Types of Sound Poetry
Sound poetry is type of poetry that resides within its own spectrum. Sound poetry is an artistic form (like poetry) but it is a performance. It isn’t like poetry wherein the reader can add drama to the lifeless words. Sound poetry is the use of written language and phonetic sounds. Many verses of sound poems do not have any words involved at all just primitive sounds accompanied by crazy body movements to dramatize the sounds. These sounds often have no meaning. During a sound poetry performance, the poet may hold a picture or an object whilst still making obnoxious (yet meaningful) sounds. Many poets engage in sound poetry as it allows them to use the specific sounds they hear in their mind when they ready contemplate the literary piece. This yet again pushes the known fact that sound poetry is a performance.
Although it may not seem so there are many types of sound poetry. One of such is sound poetry involving sounds from nature. A poet may curate a poetic piece that describes the sunnier days of their life. The times were their senses where awakened to joy and content. The poet will try to emulate the sounds they associate with those times or even produce sounds that are light and joyous representing sunshine and happier moments. Imagery is a powerful aspect of sound poetry. It helps the sound poet with terms or concepts they feel they cannot accurately convey. A sound poet conveying a poem centered on a nature theme will incorporate green and bright colored imagery.

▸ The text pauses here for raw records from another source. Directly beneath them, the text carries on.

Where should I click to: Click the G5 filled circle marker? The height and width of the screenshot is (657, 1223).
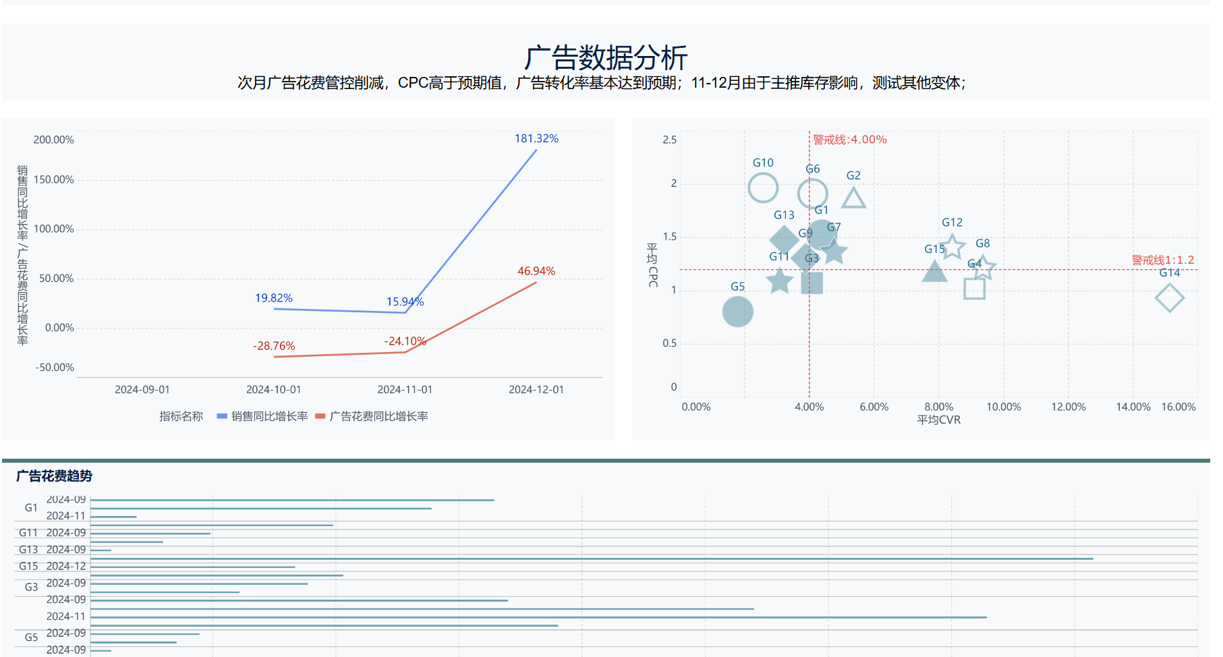[x=737, y=312]
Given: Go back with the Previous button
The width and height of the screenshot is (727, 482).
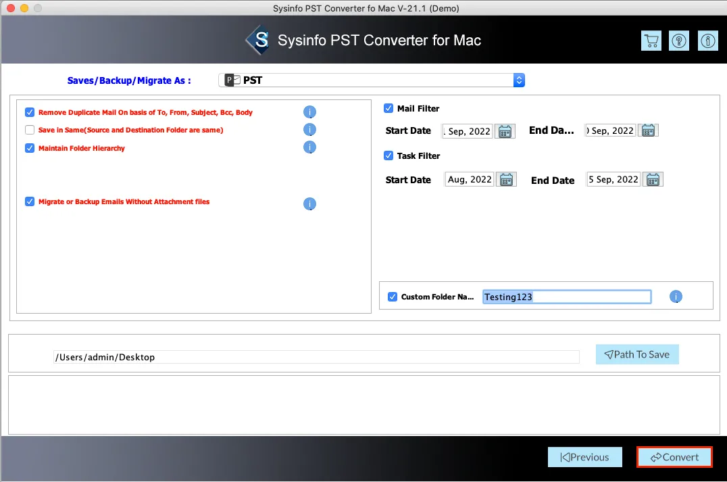Looking at the screenshot, I should tap(584, 457).
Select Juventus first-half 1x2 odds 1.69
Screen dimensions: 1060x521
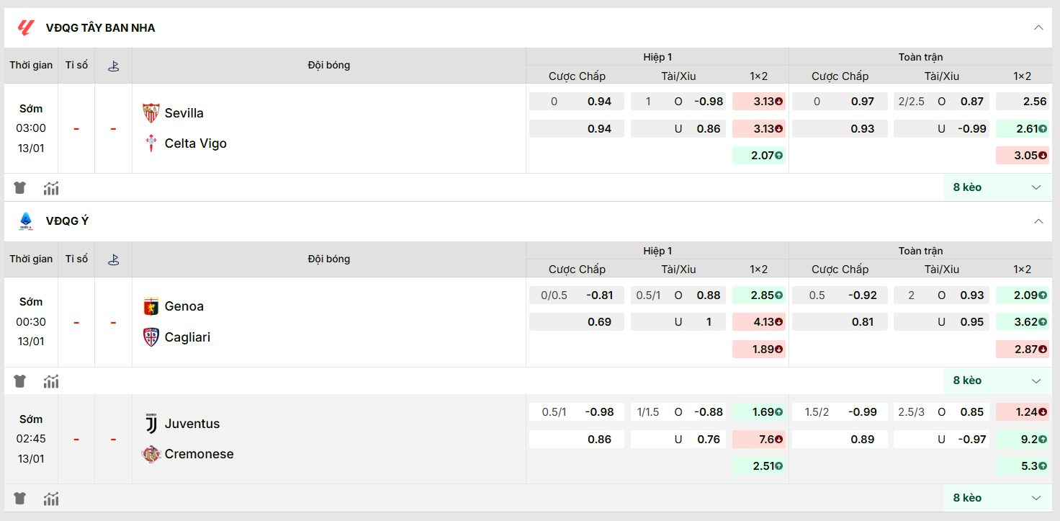759,412
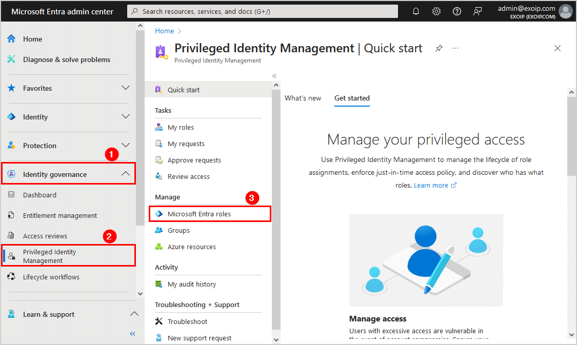Click the notifications bell icon
The width and height of the screenshot is (577, 345).
pos(416,11)
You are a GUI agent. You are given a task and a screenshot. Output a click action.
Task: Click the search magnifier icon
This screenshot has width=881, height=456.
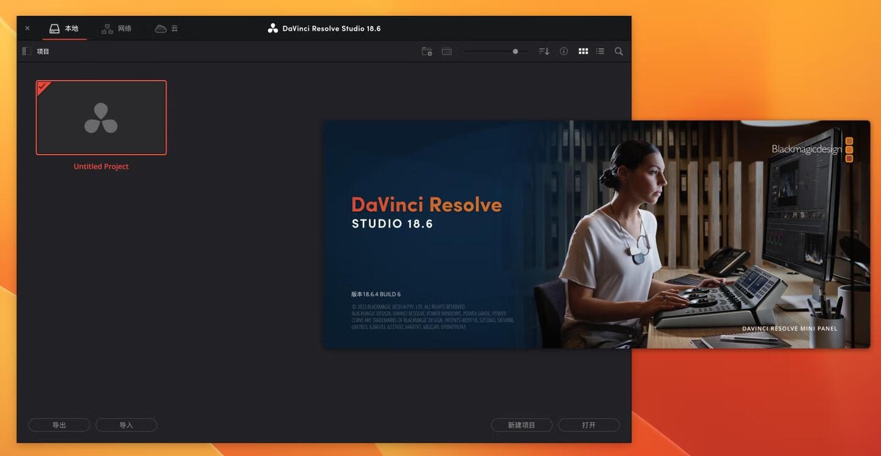coord(619,51)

Another type of sound poetry involves electric sounds. Some sound poets record themselves performing their poem. The sound poet then employs computers and sound systems to add an electronic feel to their poetic piece. You will still hear hissing, moaning, meowing, hollering and cooing but all sounds will be electrically enhanced. Many sound poets who like to modify their voice outputs electrically do so because they like the live and organic manufacturing of sounds, but they want to add that futuristic twist. Such sound poets are not caught up in the technologies of the far future but are caught up in the expansive art gallery they have in their mind.
Dada is another style of sound poetry. Cubism, Futurism, Constructivism, and Expressionism Dada began in Zurich, Switzerland in amid the brutality of World War I (1914–18). Dada was the first art movement where the focus of the artists was not on crafting aesthetically pleasing pieces of art but on making pieces that generated difficult questions about society, the role of the artist in this era, and the eternal purpose of art.
There is no verified statement about the origin of the movement’s name. Some people say that a German artist Richard Helsabeck plunged a knife at into a dictionary, where it landed on a picture of a “dada”, a French term for a hobby horse. Others say that it resonates with the first words of a child. Sound poetry is indeed an art form in its own right.